By regulation, line ministries for the environment, forestry, and agriculture have issued orders to reduce the potential for fires, including Regulation of the Minister of Agriculture No. 5 of 2018, which prohibits burning activities in land clearing and management, and Circular Letter of the Minister of Environment and Forestry in 2015 which authorizes efforts to secure concession areas from potential forest fires. In fact, the President of Indonesia has issued Government Regulation No. 57 of 2016 in conjunction with Government Regulation No. 71 of 2014 concerning the Protection and Management of Peatlands, which outlines the prohibition of peat burning and directives for restoration in damaged peat areas.

The ultimate legal basis when it comes to law enforcement for forest and land burning perpetrators has been established in 3 cross-sectoral National Laws. The first is Article 78 Paragraph (3) of Law No. 41 of 1999 (Forestry Law), which states that forest fire perpetrators are subject to a 15-year prison sentence and a maximum fine of IDR 5 billion. Second, Article 8 Paragraph (1) of Law No. 18 of 2004 (Plantation Law) states that if anyone who intentionally committed land clearing by burning is subject to a 10-year prison sentence and a maximum fine of IDR 10 billion. Finally, Article 108 of Law Number 32 of 2009 (Environmental Protection and Management Law) stipulates that anyone who intentionally committed land clearing by burning is subject to a minimum of three years and a maximum of 10 years in prison, as well as a maximum fine of IDR 10 billion.
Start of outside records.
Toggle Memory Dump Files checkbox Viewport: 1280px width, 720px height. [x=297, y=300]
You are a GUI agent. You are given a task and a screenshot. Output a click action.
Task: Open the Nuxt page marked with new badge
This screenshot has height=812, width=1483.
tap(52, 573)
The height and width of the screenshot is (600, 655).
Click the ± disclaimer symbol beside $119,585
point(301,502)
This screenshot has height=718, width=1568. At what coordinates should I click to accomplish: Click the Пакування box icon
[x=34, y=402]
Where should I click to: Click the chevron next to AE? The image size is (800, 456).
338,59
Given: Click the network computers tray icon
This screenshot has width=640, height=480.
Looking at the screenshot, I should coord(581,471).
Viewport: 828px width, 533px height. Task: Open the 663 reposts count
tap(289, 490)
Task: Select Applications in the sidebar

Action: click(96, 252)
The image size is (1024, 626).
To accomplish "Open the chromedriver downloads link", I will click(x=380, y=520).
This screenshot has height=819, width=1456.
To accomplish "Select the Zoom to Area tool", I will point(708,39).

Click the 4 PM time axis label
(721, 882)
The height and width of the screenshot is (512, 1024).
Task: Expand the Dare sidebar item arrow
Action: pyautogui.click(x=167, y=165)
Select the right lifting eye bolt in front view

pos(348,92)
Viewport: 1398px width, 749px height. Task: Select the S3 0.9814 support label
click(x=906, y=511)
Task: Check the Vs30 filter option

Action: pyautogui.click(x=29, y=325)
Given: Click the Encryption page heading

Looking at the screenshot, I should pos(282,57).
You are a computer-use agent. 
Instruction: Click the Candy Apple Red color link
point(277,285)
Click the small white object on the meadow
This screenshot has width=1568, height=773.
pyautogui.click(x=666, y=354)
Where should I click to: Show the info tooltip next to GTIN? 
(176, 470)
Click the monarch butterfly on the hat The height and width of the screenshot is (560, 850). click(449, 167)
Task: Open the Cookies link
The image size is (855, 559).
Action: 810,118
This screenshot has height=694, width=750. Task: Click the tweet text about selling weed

Repeated fires in licensed cultivation areas have raised questions about the company’s compliance with regulations for protecting peat ecosystems, especially on preventing damage to peat ecosystems due to land fires. It seems that these regulations only work on paper and lacking any actual implementation.

Law enforcement against companies with repeated fire cases in their concession areas needs to be improved, considering that cases like these seem to often get lost in the haze. In the case of PT Sumatera Riang Lestari in Riau, for instance, where fire happens every year in the concession area, it seems that no fire prevention measures have been taken by the company, and no legal action serving as deterrence effect

This begs the question as to the real root cause of forest fires that keep recurring in concession areas: is it lack of clear regulations, or is it poor law enforcement?